▶ **EXTRACTED ENTRIES**
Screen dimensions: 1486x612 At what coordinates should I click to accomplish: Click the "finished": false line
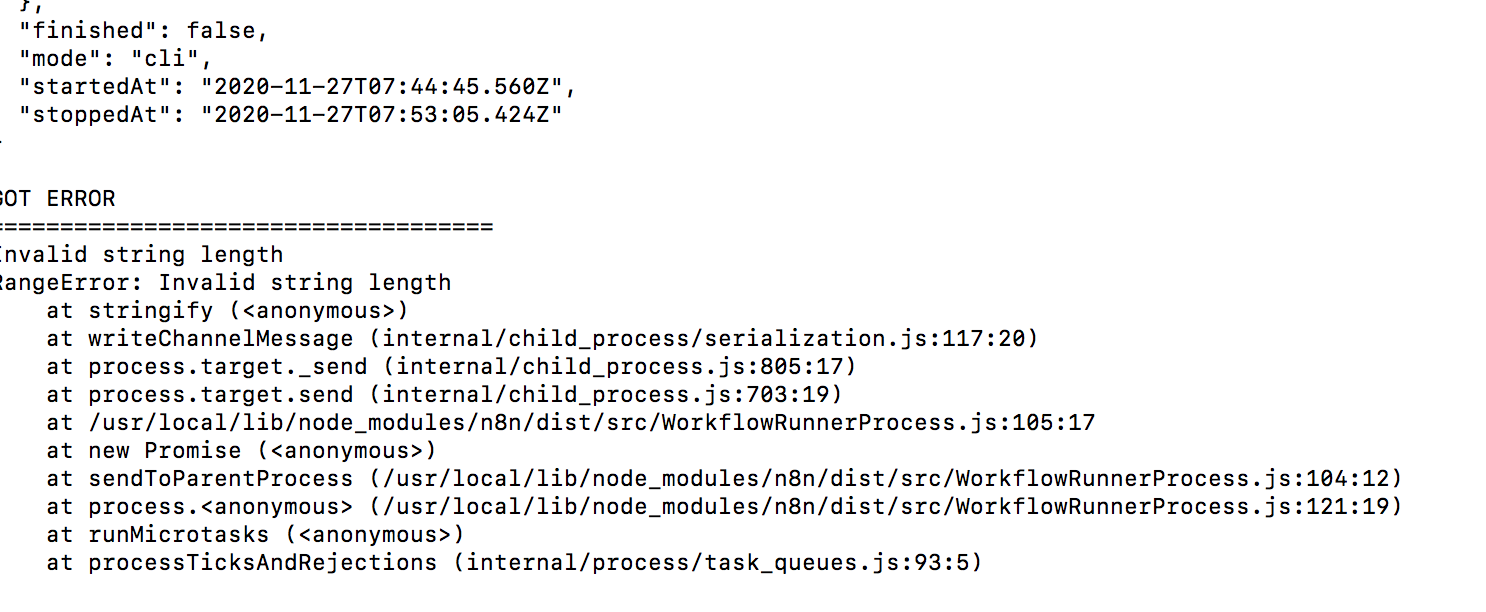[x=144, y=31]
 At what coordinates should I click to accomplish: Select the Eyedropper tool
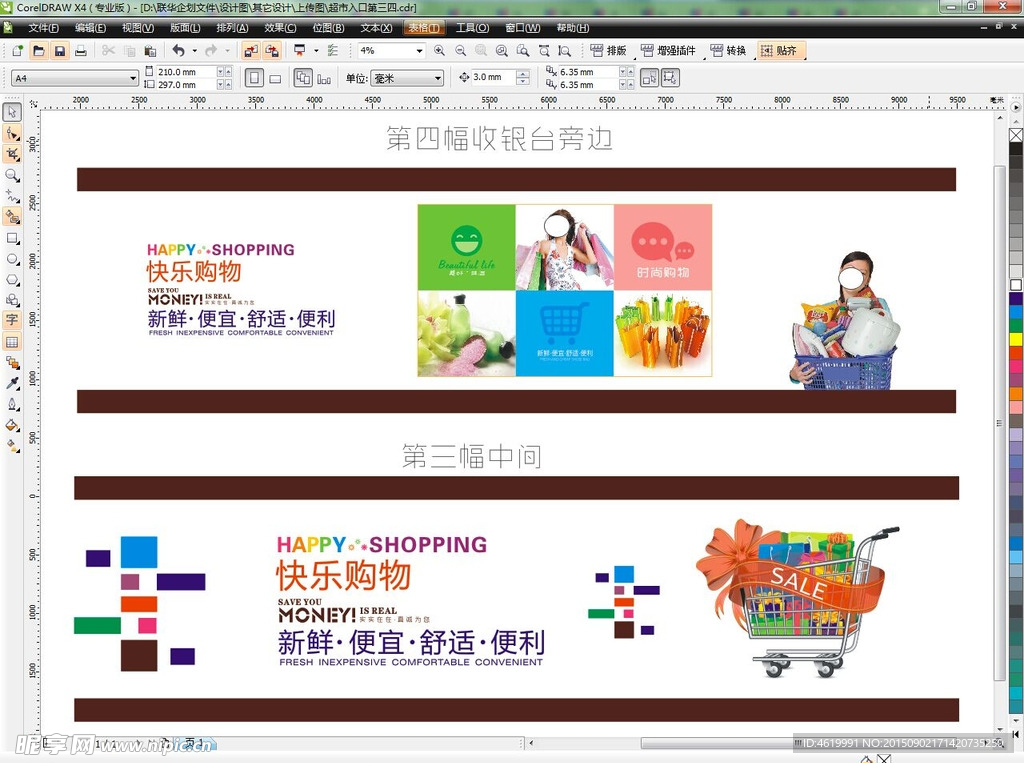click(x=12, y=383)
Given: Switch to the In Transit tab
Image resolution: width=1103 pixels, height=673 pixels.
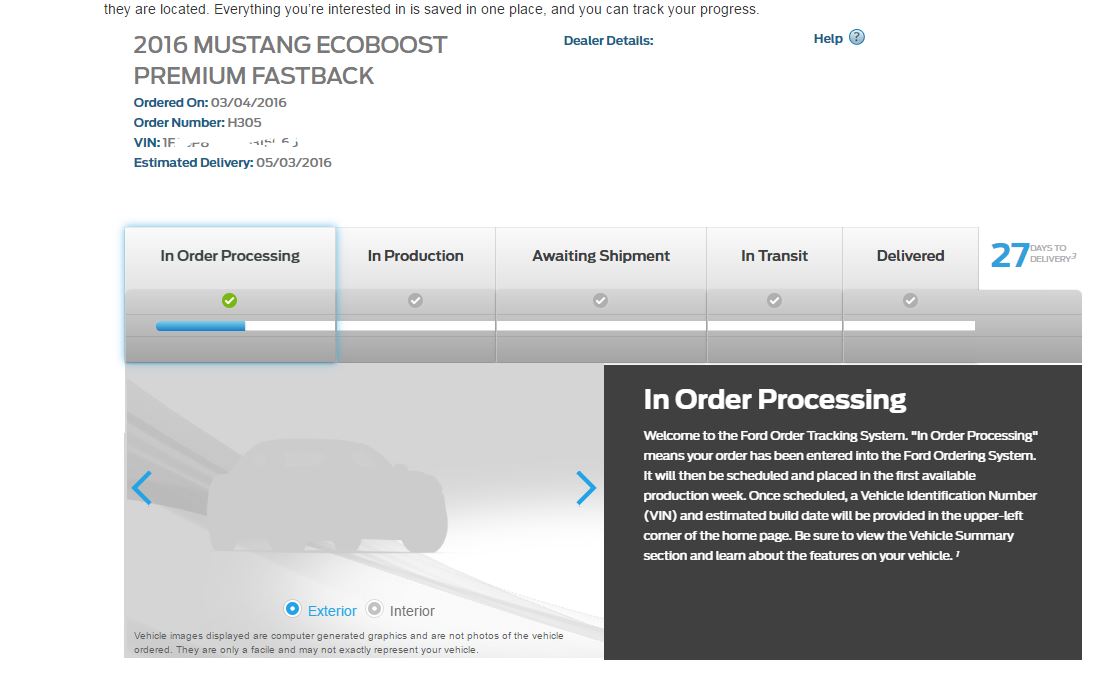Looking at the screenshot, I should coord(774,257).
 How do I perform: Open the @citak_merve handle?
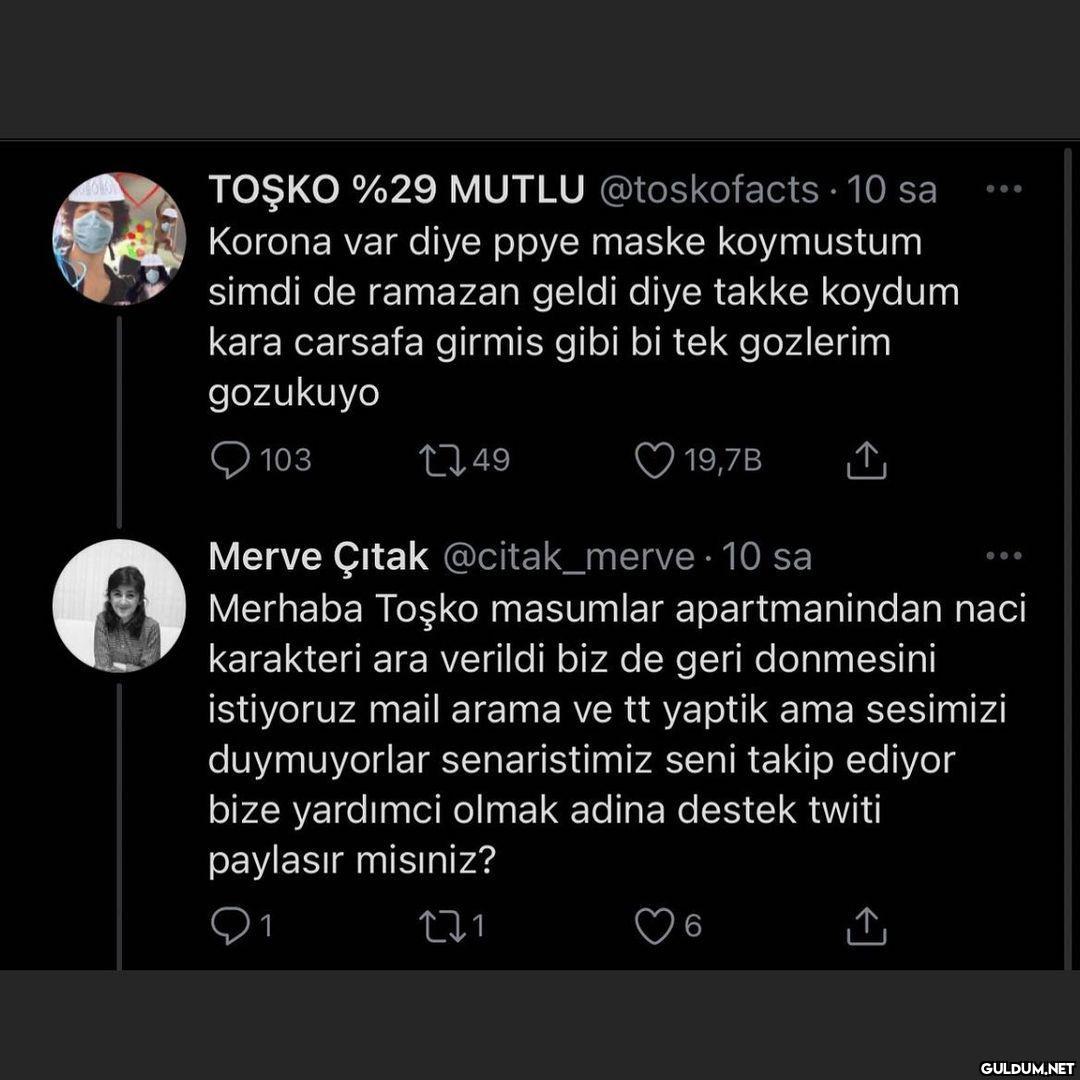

▶ **PROBLEM**
The reply is to be all the records above, transcribed exactly, with no pictures.

▶ **EXERCISE OUTPUT**
Screen dimensions: 1486x612 At what coordinates should I click to accomplish: Click the "finished": false line
[x=144, y=31]
 At what coordinates should I click to accomplish: Select the Eyedropper tool
click(x=12, y=383)
Given: Switch to the In Transit tab
Image resolution: width=1103 pixels, height=673 pixels.
Looking at the screenshot, I should coord(774,257).
 How do I perform: Open the @citak_merve handle?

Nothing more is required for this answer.